The Researcher Who Led the Charge Against His Own Disease

“My vision is to help people like me who suffer from neurodegenerative diseases and for whom being alive is a daily struggle… Society needs scientists like us who can take tragedies and turn them into real innovation.” – Rahul Desikan, MD, PhD

His story began with a climactic rise in the world of academia and medicine. 

As co-leader of the UCSF Laboratory for Precision Neuroimaging, Rahul Desikan, MD, PhD, and his team developed a groundbreaking technique to predict the onset of Alzheimer’s disease. He had just begun the biggest-ever study of amyotrophic lateral sclerosis (ALS) – Lou Gehrig’s disease, which he’d been researching for decades – when in February 2017, Desikan himself was diagnosed with ALS. 

Diseases that affect the brain are particularly devastating, with the potential to redefine who we are at the most fundamental level. ALS spreads rapidly, causing progressive muscle paralysis and leading to death from respiratory failure in just two to five years. 

In the last years of his life, the diagnosis gave Desikan an entirely new perspective and a heightened sense of urgency. Unable to walk or talk, he worked from a wheelchair using a hands-free machine that enabled him to communicate. Although it took minutes to type a single sentence, that never stopped him. He continued to collaborate, innovate, and offer leadership until his death in July 2019. 

After his diagnosis, Desikan published 25 brain disease-related articles in major scientific journals. He and his team also announced the discovery of two genes newly linked to ALS in April 2019. 

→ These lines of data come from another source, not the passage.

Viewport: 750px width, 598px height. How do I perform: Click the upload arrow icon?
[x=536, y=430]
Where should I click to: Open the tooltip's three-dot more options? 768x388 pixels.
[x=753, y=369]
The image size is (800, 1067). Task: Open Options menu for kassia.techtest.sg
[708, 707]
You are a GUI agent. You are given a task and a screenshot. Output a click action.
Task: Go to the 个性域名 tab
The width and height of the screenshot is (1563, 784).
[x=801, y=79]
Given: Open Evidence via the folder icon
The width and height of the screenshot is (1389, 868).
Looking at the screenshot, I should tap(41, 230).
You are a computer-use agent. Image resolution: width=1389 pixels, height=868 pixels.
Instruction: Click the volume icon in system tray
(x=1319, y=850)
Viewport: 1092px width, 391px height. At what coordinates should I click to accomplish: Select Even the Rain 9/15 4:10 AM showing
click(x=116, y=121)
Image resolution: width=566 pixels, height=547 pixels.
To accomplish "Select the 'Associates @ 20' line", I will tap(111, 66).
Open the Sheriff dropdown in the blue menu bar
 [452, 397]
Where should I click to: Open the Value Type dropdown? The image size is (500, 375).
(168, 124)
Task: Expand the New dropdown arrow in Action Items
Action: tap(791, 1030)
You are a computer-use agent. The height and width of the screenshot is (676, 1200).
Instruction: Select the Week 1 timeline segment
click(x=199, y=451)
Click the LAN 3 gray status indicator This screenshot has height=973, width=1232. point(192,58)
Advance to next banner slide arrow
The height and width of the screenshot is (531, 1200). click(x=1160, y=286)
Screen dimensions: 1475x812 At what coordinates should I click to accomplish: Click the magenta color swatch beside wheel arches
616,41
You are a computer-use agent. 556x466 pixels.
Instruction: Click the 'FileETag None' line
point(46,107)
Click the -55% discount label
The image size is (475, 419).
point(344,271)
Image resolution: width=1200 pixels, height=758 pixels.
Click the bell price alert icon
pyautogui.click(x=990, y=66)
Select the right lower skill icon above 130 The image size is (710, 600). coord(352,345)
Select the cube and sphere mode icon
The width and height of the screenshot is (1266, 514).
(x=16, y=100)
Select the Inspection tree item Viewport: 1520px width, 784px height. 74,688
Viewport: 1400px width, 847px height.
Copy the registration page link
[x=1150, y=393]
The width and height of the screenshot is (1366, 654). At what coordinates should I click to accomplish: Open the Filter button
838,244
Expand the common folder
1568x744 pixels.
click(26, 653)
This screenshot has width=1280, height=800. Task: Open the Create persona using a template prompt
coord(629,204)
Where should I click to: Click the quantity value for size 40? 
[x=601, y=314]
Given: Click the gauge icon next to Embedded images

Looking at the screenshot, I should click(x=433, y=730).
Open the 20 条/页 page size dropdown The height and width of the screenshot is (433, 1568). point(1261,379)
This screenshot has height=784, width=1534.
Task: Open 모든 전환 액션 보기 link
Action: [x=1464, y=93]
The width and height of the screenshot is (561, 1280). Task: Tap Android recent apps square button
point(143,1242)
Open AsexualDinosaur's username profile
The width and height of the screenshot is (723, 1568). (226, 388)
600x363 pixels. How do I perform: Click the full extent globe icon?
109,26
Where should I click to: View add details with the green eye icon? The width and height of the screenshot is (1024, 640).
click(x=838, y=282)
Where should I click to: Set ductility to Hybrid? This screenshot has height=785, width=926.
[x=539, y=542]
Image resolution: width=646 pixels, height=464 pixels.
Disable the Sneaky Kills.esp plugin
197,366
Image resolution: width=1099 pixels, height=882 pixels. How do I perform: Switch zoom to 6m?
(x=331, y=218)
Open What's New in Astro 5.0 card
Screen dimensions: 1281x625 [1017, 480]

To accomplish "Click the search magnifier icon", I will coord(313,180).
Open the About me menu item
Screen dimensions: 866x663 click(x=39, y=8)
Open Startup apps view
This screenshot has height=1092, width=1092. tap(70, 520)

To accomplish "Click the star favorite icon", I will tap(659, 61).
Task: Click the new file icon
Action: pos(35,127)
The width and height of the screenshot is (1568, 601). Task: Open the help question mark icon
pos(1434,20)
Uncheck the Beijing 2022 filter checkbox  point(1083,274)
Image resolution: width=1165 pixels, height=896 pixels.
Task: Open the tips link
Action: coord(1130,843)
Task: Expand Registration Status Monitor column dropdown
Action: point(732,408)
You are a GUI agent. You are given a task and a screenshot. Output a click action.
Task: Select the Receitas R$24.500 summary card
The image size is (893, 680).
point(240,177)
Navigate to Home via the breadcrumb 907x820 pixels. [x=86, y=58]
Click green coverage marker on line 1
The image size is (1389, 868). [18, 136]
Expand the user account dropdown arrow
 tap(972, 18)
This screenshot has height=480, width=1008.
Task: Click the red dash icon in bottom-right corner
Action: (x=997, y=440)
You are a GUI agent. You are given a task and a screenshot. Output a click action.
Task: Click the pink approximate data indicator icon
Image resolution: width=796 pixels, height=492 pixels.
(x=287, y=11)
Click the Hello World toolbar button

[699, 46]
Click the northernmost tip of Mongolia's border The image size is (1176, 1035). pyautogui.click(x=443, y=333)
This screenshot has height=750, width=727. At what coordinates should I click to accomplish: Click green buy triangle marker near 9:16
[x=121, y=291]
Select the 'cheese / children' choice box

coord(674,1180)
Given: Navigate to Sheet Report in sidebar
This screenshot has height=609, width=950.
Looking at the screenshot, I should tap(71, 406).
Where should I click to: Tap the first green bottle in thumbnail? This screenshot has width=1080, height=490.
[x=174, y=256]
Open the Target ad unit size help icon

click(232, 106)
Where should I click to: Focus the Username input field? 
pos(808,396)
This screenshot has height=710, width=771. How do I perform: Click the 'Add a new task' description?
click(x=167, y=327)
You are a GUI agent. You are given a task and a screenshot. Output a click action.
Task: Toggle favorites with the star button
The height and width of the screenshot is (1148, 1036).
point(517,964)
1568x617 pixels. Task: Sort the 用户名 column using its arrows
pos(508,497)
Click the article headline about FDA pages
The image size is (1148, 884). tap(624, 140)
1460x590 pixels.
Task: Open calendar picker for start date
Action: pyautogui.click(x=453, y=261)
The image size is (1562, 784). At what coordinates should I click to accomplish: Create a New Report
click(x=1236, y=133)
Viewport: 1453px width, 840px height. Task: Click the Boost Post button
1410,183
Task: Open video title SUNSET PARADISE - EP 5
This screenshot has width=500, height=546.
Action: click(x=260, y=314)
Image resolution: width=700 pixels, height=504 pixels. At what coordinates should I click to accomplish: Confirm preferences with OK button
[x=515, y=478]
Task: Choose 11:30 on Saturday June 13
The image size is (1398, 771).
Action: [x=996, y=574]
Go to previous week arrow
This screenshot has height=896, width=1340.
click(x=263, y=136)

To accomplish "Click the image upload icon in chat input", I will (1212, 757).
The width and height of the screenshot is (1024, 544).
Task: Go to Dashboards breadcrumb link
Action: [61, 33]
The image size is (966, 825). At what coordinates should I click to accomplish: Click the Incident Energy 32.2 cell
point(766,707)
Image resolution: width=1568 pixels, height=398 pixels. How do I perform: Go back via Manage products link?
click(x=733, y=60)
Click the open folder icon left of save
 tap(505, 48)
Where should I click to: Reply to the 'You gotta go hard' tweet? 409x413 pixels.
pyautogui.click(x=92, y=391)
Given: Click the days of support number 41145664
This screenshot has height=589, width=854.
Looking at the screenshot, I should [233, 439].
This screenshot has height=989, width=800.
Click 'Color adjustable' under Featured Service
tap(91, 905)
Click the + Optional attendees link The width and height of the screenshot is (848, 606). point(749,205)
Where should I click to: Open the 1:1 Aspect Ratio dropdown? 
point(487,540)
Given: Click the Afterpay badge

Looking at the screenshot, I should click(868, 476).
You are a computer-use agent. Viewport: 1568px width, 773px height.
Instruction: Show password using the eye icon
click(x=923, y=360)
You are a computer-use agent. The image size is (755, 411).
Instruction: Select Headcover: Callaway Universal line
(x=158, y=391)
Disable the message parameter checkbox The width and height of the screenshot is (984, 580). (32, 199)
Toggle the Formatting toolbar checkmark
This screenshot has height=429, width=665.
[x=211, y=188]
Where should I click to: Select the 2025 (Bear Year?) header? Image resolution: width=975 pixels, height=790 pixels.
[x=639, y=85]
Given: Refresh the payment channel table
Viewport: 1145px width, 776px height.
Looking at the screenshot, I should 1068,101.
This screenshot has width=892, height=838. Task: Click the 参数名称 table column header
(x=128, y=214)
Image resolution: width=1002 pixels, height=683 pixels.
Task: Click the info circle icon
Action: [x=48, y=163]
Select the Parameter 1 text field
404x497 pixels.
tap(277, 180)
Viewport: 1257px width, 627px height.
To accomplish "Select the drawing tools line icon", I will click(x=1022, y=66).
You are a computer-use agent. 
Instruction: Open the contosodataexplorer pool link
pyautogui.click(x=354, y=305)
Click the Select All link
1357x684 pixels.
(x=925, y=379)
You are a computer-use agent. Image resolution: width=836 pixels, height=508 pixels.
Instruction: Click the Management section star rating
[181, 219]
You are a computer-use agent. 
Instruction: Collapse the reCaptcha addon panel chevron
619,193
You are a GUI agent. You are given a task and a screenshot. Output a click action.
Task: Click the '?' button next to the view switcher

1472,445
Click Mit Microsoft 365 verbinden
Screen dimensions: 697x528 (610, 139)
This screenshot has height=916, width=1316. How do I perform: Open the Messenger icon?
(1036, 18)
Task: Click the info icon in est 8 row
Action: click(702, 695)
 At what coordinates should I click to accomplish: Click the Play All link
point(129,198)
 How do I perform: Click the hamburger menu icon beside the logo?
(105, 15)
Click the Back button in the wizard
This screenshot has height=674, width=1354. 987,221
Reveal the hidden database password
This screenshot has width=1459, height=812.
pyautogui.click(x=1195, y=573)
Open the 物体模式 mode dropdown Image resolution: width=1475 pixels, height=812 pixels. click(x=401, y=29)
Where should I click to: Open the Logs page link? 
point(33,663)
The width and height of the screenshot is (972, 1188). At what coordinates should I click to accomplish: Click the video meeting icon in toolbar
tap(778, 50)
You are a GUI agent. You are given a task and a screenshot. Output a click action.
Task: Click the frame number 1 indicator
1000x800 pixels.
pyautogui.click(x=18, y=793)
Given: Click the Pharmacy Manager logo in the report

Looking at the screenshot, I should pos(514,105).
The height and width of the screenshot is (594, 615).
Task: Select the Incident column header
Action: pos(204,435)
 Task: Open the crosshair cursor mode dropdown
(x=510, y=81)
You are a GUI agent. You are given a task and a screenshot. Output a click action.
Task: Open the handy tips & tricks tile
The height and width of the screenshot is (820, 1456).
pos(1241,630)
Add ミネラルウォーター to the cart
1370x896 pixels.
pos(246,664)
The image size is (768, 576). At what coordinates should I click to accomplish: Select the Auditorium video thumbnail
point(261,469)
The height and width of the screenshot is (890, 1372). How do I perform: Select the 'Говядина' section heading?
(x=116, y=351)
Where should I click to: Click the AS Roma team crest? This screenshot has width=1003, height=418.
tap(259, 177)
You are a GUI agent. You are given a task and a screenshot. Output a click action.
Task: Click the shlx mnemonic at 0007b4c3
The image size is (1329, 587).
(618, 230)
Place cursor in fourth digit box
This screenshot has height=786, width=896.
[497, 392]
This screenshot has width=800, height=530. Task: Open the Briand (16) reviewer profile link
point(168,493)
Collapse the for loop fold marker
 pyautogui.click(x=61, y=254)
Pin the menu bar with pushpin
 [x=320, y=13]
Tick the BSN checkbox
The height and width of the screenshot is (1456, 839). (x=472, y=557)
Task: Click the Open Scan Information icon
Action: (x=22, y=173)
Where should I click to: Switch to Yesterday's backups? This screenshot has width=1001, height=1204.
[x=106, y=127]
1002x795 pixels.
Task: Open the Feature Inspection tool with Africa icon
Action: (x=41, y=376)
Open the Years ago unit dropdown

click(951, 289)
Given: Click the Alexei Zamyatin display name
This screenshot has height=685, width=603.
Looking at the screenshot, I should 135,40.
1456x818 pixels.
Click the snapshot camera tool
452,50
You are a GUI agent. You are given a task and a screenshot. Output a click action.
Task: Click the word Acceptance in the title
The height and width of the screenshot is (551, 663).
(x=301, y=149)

The mind behind the machine moved at miles a minute until the end. 

Desikan’s co-leader in the UCSF Laboratory for Precision Neuroimaging, Leo Sugrue, MD, PhD, assistant professor in residence, and the lab continue working to find earlier detection methods, develop more effective treatments, and even prevent ALS from ever manifesting. The key lies in combining the collective knowledge of visionary scientists across UCSF, advanced genomics technology, and big data. 

By mining genetic information from 3 million people worldwide, the lab is searching for the genes that may be at the root cause of ALS. Using this information to create a database and analyze the genes shared between ALS and modifiable risk factors, like high cholesterol and inflammation, their team aims to develop an inexpensive screening method for the disease. 

Referred to as the polygenic hazard score (PHS), this multi-gene test would derive an individual’s risk of developing ALS by including information on an individual’s genetic profile and population-based estimates of developing ALS. The result would be the patient’s personalized genetic risk profile for ALS. In effect, the test would identify those who are at greatest risk for developing ALS. To support their research to develop the PHS, Desikan, his colleagues, and friends across the nation organized a crowdfunding campaign called Let’s Beat ALS. 

By better understanding ALS, the team can bring the world closer to not only learning who is at risk, but also create earlier detection of the disease and develop effective treatments – all with the singular goal of finally preventing ALS.